ISSN: 2641-3086
Trends in Computer Science and Information Technology
Research Article       Open Access      Peer-Reviewed

Detection and classification of phishing websites

Manoj P*, Bhuvan Kumar Y, Rakshitha D and Megha G

Department of CSE, NIE Institute of Technology, Mysore, India
*Corresponding author: Manoj P, Department of CSE, NIE Institute of Technology, Mysore, India, Email: manojp6268@gmail.com
Received: 23 July, 2021 | Accepted: 10 August, 2021 | Published: 11 August, 2021
Keywords: Phishing; Malicious sites; Machine learning; Semantics-based attack

Cite this as

Manoj P, Bhuvan Kumar Y, Rakshitha D, Megha G (2021) Detection and classification of phishing websites. Trends Comput Sci Inf Technol 6(2): 053-059. DOI: 10.17352/tcsit.000040

‘Phishing sites’ are some type of the internet security issues that mainly targets the human vulnerabilities compared to software vulnerabilities. Phishing sites are malicious websites that imitate as legitimate websites or web pages and aim to steal user’s personal credentials like user id, password, and financial information. Spotting these phishing websites is typically a challenging task because phishing is mainly a semantics-based attack, that mainly focus on human vulnerabilities, not the network or software vulnerabilities. Phishing can be elaborated as the process of charming users in order to gain their personal credentials like user-id’s and passwords. In this paper, we come up with an intelligent system that can spot the phishing sites. This intelligent system is based on a machine learning model. Our aim through this paper is to stalk a better performance classifier by examining the features of the phishing site and choose appropriate combination of systems for the training of the classifier.

Abbreviations

MLP: Multilayer Perceptron; ML: Machine Learning; SVM: Support Vector Machine; WEKA: Waikato Environment for Knowledge Analysis; ANN: Artificial Neural Networks; URL: Uniform Resource Locator

Introduction

Phishing is a non-ethical method comprising both social engineering and technical tricks to capture user’s information and sensitive credentials like financial credentials.
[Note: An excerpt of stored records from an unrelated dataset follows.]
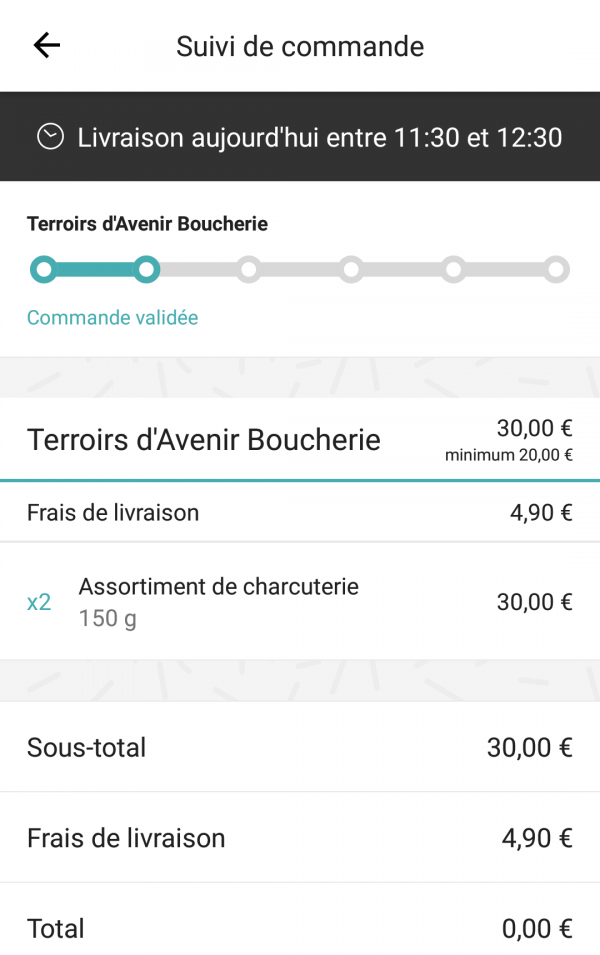Open the delivery time banner
600x955 pixels.
click(300, 136)
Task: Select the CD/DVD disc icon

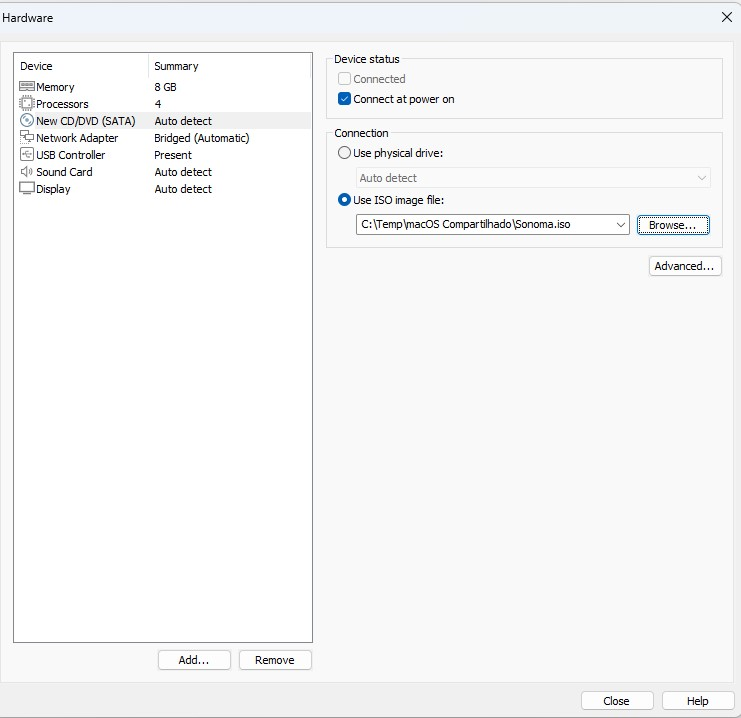Action: tap(27, 121)
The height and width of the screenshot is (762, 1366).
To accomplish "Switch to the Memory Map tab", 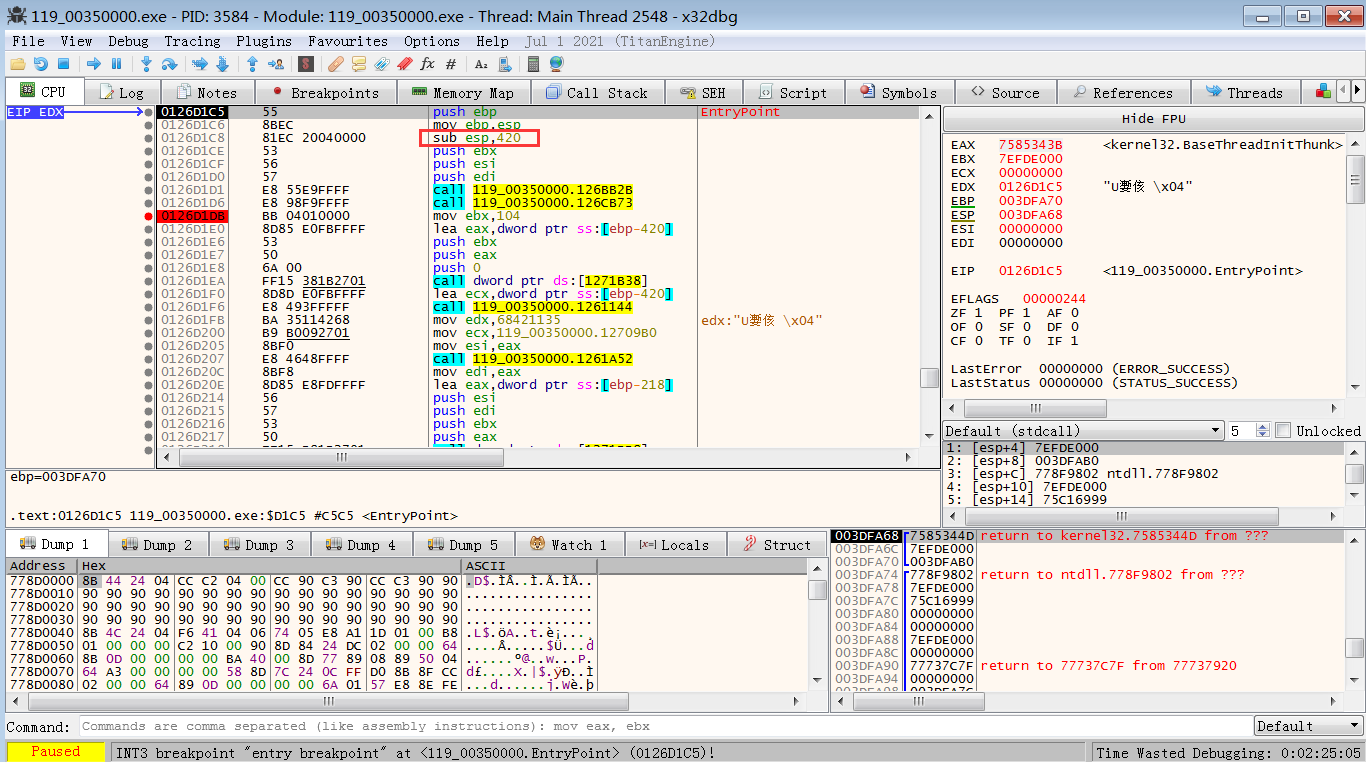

Some of the social engineering techniques use spam mails, pretending as a legitimate company or organization, that are specially designed to forefront users to knock-off websites that manoeuvre recipients to fall into the trap which steal financial credentials like user-ids and passwords. Technical intrigue methods install malicious software onto the systems, to capture the data directly, often using systems to intercept users online account user names and passwords [1].

A. Technique of phishing

Generally, there are two approaches that are typically used in detecting phishing websites. The first approach is typically based on a blacklist, where in the given URL is compared with the URLs present in the blacklist. The other part of this approach is that the blacklist usually cannot identify all phishing sites, hence a new fraudulent website is launched. The alternate or the second approach is referred to as heuristicbased methods, where few of the features are collected from the sites to distinguish it as either phishing or legitimate.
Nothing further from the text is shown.